I mentioned this in my last menu plan post, and did it for a bit. Four days? Lost focus over Mother’s Day weekend; and the days that followed.
But, we’re focused and working with a purpose and a goal.
There’s this:
And there are these:
And I’m switching back to two smoothies a day to help me focus. For me, more smoothies also helps me drink more water. Crazy, right? I often get bored with still water and find myself flavoring it with either mint or cucumber; or reaching for flavored seltzer water.
The Mango Papaya is a bit suntan-lotiony for me; but it might be good with a shot of vodka.

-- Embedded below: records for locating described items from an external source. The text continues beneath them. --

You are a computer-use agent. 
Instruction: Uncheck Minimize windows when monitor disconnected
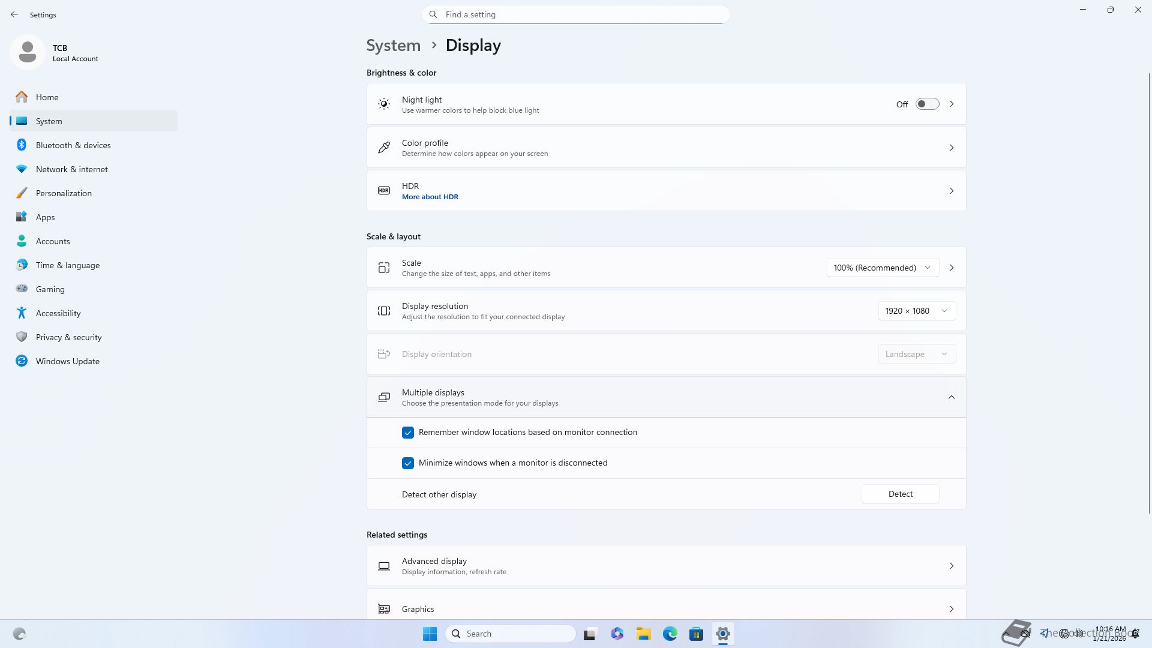tap(408, 463)
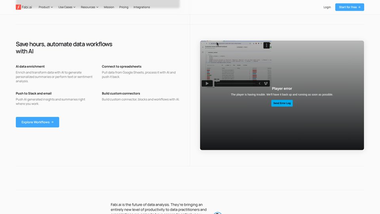The height and width of the screenshot is (214, 380).
Task: Click the Connect to spreadsheets heading
Action: pyautogui.click(x=122, y=67)
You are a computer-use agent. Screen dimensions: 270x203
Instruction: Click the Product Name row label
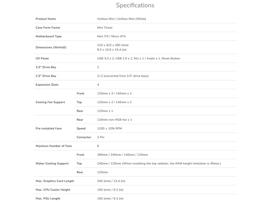46,19
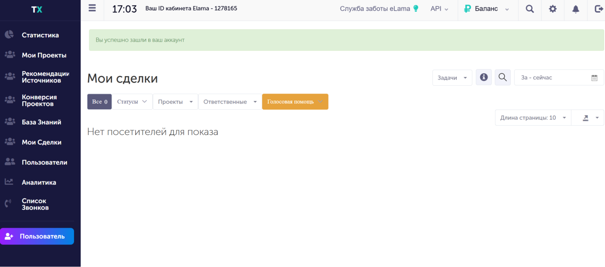605x267 pixels.
Task: Open the top bar search icon
Action: click(530, 9)
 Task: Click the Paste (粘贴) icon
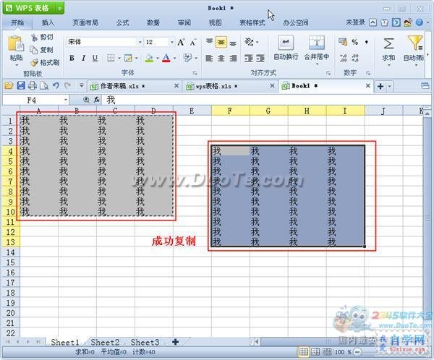(x=16, y=44)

This week, breakfast for me is a smoothie. I love them. They’re healthy. They’re a great way to start off the day. If you’re new to smoothies, be sure to pay attention to the calorie count in the liquid you’re using – a few milk alternatives have more than 100 calories per serving. I like unsweetened almond milks, most brands are less than 40 calories per serving.
Lunches will be smoothies or mixed greens with chicken. Well, except for Tuesday’s lunch. Tuesday I’m heading to Whole Foods for a fun outdoor lunch with my dad. Our brand spanking new, shiny, long awaited Whole Foods has a sandwich station, burrito bar, pizza, waffles, and a hot dog bar. Not sure what the healthiest choice would be; perhaps a veggie burrito bowl, or a slice of pizza with salad, maybe a vegan hot dog?
What’s for dinner this week?
Monday: Grilled Chicken with Sweet Potato
Tuesday: Chicken Wings with broccoli slaw or maybe even tabboulleh salad
Wednesday: Grilled Shrimp with Vegetables
Thursday: Final night for Rugby. I’m leaning toward something simple like Grilled Chicken Salad.
Friday: DATE NIGHT!
Saturday and Sunday: Beach Day. We typically grill turkey burgers and hot dogs {beef and turkey}. I’m more excited about getting my toes in the sand than what we’re going to eat!
Sounds like you’re on the right track. Keep up the good work! It’s well worth it for your health!